* AIM OF THE EXERCISE *
Give back all of the data unchanged. Keep every word as it is.

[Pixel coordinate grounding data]
★ ★ ★ ★ ★ ★ ★

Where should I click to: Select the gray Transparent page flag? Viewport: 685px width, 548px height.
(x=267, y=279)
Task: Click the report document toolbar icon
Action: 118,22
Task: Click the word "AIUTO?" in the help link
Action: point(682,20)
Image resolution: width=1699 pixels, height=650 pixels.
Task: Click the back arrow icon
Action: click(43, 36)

★ ★ ★ ★ ★ ★ ★

* EXERCISE SOLUTION *
Where should I click to: Select the gray Transparent page flag? Viewport: 685px width, 548px height.
(x=267, y=279)
Task: Click the report document toolbar icon
Action: 118,22
Task: Click the word "AIUTO?" in the help link
Action: point(682,20)
Image resolution: width=1699 pixels, height=650 pixels.
Task: Click the back arrow icon
Action: click(43, 36)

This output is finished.